Start Input material

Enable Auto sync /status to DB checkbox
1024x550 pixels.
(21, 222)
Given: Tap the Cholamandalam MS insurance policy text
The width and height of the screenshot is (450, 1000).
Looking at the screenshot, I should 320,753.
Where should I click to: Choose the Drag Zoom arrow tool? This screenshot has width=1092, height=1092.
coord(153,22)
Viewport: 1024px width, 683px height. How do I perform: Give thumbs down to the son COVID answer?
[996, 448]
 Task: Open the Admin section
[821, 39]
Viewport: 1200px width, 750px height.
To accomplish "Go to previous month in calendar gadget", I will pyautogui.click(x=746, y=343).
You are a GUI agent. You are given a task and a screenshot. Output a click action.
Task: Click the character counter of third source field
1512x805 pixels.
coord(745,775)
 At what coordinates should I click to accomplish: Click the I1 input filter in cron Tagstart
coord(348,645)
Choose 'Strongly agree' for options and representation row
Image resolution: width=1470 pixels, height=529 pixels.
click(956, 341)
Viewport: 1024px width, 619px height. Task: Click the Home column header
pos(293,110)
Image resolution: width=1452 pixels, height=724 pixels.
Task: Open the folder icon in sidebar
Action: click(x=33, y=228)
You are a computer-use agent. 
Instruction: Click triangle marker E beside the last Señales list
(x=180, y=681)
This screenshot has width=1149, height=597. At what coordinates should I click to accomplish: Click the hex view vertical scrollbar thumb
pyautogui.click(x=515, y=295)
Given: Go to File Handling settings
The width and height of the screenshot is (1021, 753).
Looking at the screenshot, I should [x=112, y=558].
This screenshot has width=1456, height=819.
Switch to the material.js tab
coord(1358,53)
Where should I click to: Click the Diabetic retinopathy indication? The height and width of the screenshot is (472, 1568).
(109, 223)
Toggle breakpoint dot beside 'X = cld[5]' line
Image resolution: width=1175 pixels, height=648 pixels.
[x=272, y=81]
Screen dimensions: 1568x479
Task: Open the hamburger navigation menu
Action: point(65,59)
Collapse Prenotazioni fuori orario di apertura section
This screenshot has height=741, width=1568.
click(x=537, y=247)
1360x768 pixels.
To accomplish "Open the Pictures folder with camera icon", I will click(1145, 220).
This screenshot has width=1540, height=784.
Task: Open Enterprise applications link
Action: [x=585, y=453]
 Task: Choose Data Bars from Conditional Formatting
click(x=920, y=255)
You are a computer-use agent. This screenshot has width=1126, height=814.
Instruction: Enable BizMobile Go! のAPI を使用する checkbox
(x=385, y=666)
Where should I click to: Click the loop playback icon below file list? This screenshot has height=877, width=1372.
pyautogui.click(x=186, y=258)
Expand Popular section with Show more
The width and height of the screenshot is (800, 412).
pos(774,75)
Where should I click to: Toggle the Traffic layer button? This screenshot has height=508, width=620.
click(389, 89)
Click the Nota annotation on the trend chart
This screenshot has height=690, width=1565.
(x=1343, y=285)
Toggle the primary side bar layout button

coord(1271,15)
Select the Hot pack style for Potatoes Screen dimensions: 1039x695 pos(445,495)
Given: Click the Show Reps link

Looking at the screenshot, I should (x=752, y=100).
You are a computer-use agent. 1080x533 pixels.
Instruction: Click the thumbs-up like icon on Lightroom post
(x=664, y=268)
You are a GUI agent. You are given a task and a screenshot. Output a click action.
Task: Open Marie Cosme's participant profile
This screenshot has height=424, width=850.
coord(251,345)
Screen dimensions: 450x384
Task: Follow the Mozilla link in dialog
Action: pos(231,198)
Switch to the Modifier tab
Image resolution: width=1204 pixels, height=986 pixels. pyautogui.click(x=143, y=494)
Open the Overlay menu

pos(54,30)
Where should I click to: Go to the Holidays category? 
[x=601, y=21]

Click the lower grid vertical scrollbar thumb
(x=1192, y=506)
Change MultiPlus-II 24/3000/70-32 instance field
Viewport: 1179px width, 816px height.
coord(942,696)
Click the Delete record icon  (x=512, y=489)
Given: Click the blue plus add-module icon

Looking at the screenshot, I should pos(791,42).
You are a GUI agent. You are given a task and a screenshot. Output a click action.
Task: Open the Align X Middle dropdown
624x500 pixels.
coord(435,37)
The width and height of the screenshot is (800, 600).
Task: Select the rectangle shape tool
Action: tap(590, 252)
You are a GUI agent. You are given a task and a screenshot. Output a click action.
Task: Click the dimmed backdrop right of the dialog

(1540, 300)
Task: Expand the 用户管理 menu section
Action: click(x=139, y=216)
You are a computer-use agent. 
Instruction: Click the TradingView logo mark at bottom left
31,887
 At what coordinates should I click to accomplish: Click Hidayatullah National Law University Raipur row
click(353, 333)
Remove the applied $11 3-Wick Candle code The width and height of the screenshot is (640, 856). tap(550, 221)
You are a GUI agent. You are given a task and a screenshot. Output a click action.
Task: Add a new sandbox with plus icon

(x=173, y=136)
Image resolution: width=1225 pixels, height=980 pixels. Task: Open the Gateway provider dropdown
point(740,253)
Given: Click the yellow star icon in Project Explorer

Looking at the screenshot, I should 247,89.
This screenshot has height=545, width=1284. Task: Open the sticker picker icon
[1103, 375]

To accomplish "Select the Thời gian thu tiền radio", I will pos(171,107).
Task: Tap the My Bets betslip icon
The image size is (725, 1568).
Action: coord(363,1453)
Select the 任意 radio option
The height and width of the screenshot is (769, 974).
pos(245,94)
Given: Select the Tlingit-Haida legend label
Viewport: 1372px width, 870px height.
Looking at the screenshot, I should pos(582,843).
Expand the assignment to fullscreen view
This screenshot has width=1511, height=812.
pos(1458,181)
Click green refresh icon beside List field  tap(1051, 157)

End Input material

Task goal »
Extract each line in the records above that contains the string "thumbs", copying every such line in full.

Solution »
Viewport: 1024px width, 683px height. How do I perform: Give thumbs down to the son COVID answer?
Instruction: Click the thumbs-up like icon on Lightroom post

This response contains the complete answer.